Directions ▸ Could you format the data, from the line containing "Ārvalstu uzņēmumi (1023, 986)" through the line containing "[Language selector] (369, 22)", as a numbered list without blank lines?

+ + + + + + +

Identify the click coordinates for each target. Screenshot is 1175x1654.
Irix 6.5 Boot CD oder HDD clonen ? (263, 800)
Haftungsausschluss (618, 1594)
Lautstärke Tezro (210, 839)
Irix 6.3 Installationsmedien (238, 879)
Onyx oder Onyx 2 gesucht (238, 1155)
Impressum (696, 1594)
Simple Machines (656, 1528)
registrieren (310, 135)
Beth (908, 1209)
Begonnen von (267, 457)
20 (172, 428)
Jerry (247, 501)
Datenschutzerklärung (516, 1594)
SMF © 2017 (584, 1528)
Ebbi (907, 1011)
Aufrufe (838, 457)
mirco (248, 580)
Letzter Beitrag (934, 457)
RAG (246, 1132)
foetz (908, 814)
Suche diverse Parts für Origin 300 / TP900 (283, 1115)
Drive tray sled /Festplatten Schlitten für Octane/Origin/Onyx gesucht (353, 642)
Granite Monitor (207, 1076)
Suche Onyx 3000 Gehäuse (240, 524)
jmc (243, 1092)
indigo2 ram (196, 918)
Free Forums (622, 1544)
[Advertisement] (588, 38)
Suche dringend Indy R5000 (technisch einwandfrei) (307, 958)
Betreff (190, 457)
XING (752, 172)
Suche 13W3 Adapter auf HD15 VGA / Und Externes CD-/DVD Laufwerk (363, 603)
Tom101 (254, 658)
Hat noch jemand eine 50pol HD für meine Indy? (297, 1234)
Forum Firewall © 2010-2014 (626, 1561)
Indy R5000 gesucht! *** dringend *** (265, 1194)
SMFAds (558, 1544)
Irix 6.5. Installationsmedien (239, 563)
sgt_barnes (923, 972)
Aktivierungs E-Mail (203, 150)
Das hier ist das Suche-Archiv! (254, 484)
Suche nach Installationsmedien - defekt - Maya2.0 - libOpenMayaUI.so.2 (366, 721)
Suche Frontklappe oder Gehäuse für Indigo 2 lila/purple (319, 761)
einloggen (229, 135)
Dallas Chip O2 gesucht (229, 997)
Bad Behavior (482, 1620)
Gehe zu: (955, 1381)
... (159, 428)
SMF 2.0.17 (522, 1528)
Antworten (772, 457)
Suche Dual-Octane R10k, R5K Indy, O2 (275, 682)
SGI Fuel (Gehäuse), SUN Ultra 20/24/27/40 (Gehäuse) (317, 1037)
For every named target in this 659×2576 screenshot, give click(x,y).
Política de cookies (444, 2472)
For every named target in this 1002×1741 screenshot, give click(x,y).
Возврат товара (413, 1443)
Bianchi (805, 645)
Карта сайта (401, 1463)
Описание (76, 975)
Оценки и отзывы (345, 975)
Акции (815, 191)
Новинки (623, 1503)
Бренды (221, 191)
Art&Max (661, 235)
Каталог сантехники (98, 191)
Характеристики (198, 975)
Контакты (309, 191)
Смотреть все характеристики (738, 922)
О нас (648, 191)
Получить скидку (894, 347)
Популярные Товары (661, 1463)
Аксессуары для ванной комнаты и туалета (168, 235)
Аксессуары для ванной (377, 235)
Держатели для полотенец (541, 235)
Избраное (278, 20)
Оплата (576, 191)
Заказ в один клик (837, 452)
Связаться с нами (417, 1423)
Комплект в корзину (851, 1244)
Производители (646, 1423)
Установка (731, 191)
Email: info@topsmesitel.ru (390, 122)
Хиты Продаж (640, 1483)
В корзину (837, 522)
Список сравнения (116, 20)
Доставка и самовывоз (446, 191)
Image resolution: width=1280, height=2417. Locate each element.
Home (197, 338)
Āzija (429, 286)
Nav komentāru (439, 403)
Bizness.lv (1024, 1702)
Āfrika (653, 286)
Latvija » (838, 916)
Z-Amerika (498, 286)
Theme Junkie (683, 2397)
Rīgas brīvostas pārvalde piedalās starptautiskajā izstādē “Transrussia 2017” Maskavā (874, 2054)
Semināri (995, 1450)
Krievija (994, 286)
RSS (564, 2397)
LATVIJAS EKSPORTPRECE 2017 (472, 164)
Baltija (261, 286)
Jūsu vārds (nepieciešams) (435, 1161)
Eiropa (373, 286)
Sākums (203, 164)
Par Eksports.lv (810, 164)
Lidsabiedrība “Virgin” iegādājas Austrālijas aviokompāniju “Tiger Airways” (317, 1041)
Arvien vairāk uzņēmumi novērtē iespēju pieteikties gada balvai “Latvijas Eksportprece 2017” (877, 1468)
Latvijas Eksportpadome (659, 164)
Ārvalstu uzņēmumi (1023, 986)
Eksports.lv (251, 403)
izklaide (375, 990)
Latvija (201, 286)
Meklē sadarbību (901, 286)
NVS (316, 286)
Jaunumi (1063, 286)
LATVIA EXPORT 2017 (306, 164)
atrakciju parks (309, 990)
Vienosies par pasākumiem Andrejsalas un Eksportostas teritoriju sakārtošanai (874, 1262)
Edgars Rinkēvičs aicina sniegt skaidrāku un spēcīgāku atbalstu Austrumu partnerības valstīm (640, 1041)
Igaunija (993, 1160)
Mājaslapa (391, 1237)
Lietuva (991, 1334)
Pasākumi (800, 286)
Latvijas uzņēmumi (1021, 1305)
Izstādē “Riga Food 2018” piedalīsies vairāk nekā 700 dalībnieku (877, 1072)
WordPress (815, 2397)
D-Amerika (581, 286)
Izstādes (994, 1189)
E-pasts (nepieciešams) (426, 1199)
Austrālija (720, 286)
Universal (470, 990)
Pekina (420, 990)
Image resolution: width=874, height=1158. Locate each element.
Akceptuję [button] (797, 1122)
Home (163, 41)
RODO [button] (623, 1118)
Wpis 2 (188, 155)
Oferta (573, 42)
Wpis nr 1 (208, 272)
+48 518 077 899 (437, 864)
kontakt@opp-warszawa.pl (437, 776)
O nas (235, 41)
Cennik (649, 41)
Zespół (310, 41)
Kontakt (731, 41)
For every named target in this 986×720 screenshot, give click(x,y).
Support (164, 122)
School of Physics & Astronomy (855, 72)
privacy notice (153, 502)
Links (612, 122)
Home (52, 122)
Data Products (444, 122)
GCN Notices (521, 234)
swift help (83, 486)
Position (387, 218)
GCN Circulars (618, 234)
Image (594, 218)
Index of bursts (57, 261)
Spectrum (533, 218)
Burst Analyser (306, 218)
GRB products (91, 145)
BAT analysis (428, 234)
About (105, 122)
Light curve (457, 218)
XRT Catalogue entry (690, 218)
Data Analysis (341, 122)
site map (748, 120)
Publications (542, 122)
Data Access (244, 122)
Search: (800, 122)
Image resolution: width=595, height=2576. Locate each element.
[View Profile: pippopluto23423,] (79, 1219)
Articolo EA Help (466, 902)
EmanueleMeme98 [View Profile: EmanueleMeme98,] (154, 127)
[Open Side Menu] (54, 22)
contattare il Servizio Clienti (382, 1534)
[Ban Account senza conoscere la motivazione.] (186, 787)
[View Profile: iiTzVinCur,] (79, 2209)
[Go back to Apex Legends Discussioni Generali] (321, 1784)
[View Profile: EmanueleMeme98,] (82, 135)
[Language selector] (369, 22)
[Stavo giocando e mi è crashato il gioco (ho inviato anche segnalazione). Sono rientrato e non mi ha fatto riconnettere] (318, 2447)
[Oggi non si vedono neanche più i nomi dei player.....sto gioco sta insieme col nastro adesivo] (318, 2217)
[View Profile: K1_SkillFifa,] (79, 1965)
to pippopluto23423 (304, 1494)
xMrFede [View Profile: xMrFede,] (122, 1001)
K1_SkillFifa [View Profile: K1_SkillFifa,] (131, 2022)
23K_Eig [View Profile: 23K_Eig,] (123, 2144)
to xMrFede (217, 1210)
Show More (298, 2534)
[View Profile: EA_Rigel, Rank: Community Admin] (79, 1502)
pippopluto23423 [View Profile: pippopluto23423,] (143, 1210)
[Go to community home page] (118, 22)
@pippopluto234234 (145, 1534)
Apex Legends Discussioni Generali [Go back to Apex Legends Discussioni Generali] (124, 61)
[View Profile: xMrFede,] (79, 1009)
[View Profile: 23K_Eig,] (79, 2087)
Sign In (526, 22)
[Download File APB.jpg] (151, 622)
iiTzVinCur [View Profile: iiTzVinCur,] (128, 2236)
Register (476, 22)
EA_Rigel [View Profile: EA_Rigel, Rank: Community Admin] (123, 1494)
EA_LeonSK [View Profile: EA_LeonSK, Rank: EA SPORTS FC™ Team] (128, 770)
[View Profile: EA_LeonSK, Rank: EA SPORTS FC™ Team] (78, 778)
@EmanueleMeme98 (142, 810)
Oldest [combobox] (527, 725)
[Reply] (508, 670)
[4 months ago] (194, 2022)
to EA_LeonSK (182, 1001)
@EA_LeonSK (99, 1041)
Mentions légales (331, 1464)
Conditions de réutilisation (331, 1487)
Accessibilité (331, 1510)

+ + + + + + +

Output of the task ▸
1. Ārvalstu uzņēmumi (1023, 986)
2. Eksports.lv (251, 403)
3. izklaide (375, 990)
4. Latvija (201, 286)
5. Meklē sadarbību (901, 286)
6. NVS (316, 286)
7. Jaunumi (1063, 286)
8. LATVIA EXPORT 2017 (306, 164)
9. atrakciju parks (309, 990)
10. Vienosies par pasākumiem Andrejsalas un Eksportostas teritoriju sakārtošanai (874, 1262)
11. Edgars Rinkēvičs aicina sniegt skaidrāku un spēcīgāku atbalstu Austrumu partnerības valstīm (640, 1041)
12. Igaunija (993, 1160)
13. Mājaslapa (391, 1237)
14. Lietuva (991, 1334)
15. Pasākumi (800, 286)
16. Latvijas uzņēmumi (1021, 1305)
17. Izstādē “Riga Food 2018” piedalīsies vairāk nekā 700 dalībnieku (877, 1072)
18. WordPress (815, 2397)
19. D-Amerika (581, 286)
20. Izstādes (994, 1189)
21. E-pasts (nepieciešams) (426, 1199)
22. Austrālija (720, 286)
23. Universal (470, 990)
24. Pekina (420, 990)
25. Image resolution: width=874, height=1158. Locate each element.
26. Akceptuję [button] (797, 1122)
27. Home (163, 41)
28. RODO [button] (623, 1118)
29. Wpis 2 (188, 155)
30. Oferta (573, 42)
31. Wpis nr 1 (208, 272)
32. +48 518 077 899 (437, 864)
33. kontakt@opp-warszawa.pl (437, 776)
34. O nas (235, 41)
35. Cennik (649, 41)
36. Zespół (310, 41)
37. Kontakt (731, 41)
38. For every named target in this 986×720 screenshot, give click(x,y).
39. Support (164, 122)
40. School of Physics & Astronomy (855, 72)
41. privacy notice (153, 502)
42. Links (612, 122)
43. Home (52, 122)
44. Data Products (444, 122)
45. GCN Notices (521, 234)
46. swift help (83, 486)
47. Position (387, 218)
48. GCN Circulars (618, 234)
49. Image (594, 218)
50. Index of bursts (57, 261)
51. Spectrum (533, 218)
52. Burst Analyser (306, 218)
53. GRB products (91, 145)
54. BAT analysis (428, 234)
55. About (105, 122)
56. Light curve (457, 218)
57. XRT Catalogue entry (690, 218)
58. Data Analysis (341, 122)
59. site map (748, 120)
60. Publications (542, 122)
61. Data Access (244, 122)
62. Search: (800, 122)
63. Image resolution: width=595, height=2576. Locate each element.
64. [View Profile: pippopluto23423,] (79, 1219)
65. Articolo EA Help (466, 902)
66. EmanueleMeme98 [View Profile: EmanueleMeme98,] (154, 127)
67. [Open Side Menu] (54, 22)
68. contattare il Servizio Clienti (382, 1534)
69. [Ban Account senza conoscere la motivazione.] (186, 787)
70. [View Profile: iiTzVinCur,] (79, 2209)
71. [Go back to Apex Legends Discussioni Generali] (321, 1784)
72. [View Profile: EmanueleMeme98,] (82, 135)
73. [Language selector] (369, 22)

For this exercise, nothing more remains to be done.